When it comes to traveling together as a family, nothing is more classic than a good, old-fashioned road trip. Whether your family heads out on road trips frequently or rarely rides in the car together for more than an hour or two at a time, there are plenty of ways to make the experience as enjoyable and stress-free as possible. Before delving into the strategies that will keep headaches at bay during a road trip, it’s important to note that attitude really is everything. If you go into your road trip with the conviction that it will be a fun adventure, it probably will be!
No parent wants to field frequent questions about how much longer the drive is going to be. No matter what you do, you’re sure to be asked “Are we there yet?” at least a handful of times during your journey. By mapping out pit stops ahead of time, you’ll be able to give the kids an answer that they’d actually like to hear. As nice as it would be to just drive straight to your ultimate destination, pit stops are essential when traveling with kids.
What kinds of pit stops are worth your while? That depends on the ages of your kids and the types of interests they have. You should map out options for nice weather and inclement weather alike. For example, find a few museums, indoor play places and fun restaurants along your route. If the weather doesn’t cooperate, you’ll know where to go. Track down some great outdoor options like parks, roadside attractions, historical sites and petting zoos as well. If the weather is nice, the little ones will love getting a break from the car. Pit stops help keep parents’ sanity in check too.

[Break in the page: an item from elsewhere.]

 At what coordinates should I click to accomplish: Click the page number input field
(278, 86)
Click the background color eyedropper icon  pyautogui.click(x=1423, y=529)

To keep whining and boredom at bay, be at the ready to suggest classic road trip games for people to enjoy. Games like I Spy are fun for the entire family. Prior to leaving, print out lists of all 50 states and have kids place check marks next to the license plates that they see for each one. Another foolproof road trip game is 20 Questions. Name That Tune is another family favorite. Just make sure to spread these out so that people don’t burn through them all in a short period of time.
In addition to keeping everyone happily occupied, you need to be prepared for the worst. If possible, bring along a GPS. Make sure its maps are updated prior to leaving. Bring paper maps as backups just in case. Top-notch GPS systems can direct you to gas stations, restaurants and other points of interest. If you don’t have a AAA membership, get one. You never know when you’ll need roadside assistance. Your AAA membership won’t be of much use if you don’t have a working phone, so bring along a car charger for yours.
If you’ll be traveling during the winter, pack cold-weather gear. Invest in a car safety kit. The best ones include flares and other items that can come in handy if you break down during your trip. Never leave home without a first aid kit. If possible, buy a jump-starter or compressor, which will allow you to handle dead batteries and flats with ease. Finally, keep a fire extinguisher in your vehicle. You probably won’t need it, but you never know.
When it comes to snacking while on the road, there are good options and not-so-good options. Keep a chilled cooler on hand at all times. Stock it with fresh veggies, fruits and cheeses. Slice everything into bite-sized pieces, and use sandwich baggies to dole everything out when needed. Hard-boiled eggs are tasty treats for the road too. Granola and trail mix should keep hunger at bay, and many kids like beef jerky. Just make sure to get jerky that’s low in sodium, or you will be stopping at every other rest area. As far as what to avoid, steer clear of sugary treats and messy snacks like pudding.
By arming your small children with a few essentials, your road trip is sure to go a lot more smoothly. Get a backpack for each child. Stock it with an array of great road trip activities like new books and magazines, crayons and markers, notepads and postcards. Word search activity books are also lifesavers on the road. A DVD player is an excellent way to keep little kids occupied during long road trips. Bring along plenty of DVDs. Allow each child to bring a small blanket and pillow. With any luck, they will nap throughout long stretches of the trip. Here’s one additional tip: Bring along a few surprises. New books, movies and games are excellent options. When the whining reaches a fever pitch, dig one out and surprise them. This will buy you some time.
Most road trips go off without a hitch. Don’t bank on it, though. Being prepared for bumps in the road is a critical part of enjoying a smooth, successful road trip. Bring along jump ropes and a ball. If you break down, the kids will have something to do to stay busy. Bring along medicine in case anyone becomes ill. Be prepared to stop if motion sickness strikes. If something does go wrong, stay calm and upbeat. Later, you will all look back on the ordeal and laugh.
When your kids grow up, they’re sure to look back on family road trips with fondness. With these essential tips in mind, everyone is sure to have a phenomenal time.